Most internet users and network operators rely on firewall technology (allowing outgoing, but not incoming access) to protect themselves from the forces of evil on the internet at large. If you assume internet communications can be classified by direction, that model feels secure. In reality, almost all network communication is bidirectional. To retrieve a webpage, you must first send a request to the web server before it sends the page content. When you send an email, the recipient must send you an acknowledgment that the message was received. So, no, a firewall cannot block all messages originating from insecure side of the wall. “Firewall” is a blanket term describing an array of security algorithms. Most firewalls control how and what communications can be initiated. More sophisticated firewalls examine the data passing through them and block communications that appear to be malicious. Firewalls do not create an isolated network.

Device Access

Having failed to secure a network through isolation or firewall, the focus for security shifts to the devices themselves.
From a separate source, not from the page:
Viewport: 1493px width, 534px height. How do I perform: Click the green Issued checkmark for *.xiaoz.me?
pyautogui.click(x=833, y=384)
This approach is most compatible with the end-to-end principle but is also the most burdensome in terms of configuration and testing — and it’s most likely to get in the way of getting fun and productive stuff done on your network. Security features are available in many devices but are often disabled by default. Users, and we have to include network administrators as users in most cases, are lazy and will not change default configurations if deemed unnecessary. Device access control is often based on passwords, but passwords are only secure if you use a different, long, and cumbersome password for each device. In other words, passwords are only secure if they’re impractical. In addition to a strong password, a secure device must have no security bugs in implementation and no alternate means of access (i.e., backdoor). You assume and hope manufacturers are not including backdoors in their systems right up to that point where you misplace a critical password and need to ask the manufacturer for the recovery procedure. Could an attacker also use this password recovery backdoor? Are there other doors they’ve not told you about?

An Apology

Far from delivering a recipe for “Hacker-Proof IoT,” this post has hopefully given you a better appreciation for the challenges of securing a network. You probably feel your network is less secure and less securable than you thought going in. You’re disappointed that there’s no hacker-proof recipe and you’re not happy about all the setup you have to do and the difficult passwords you need to use. Sorry about that.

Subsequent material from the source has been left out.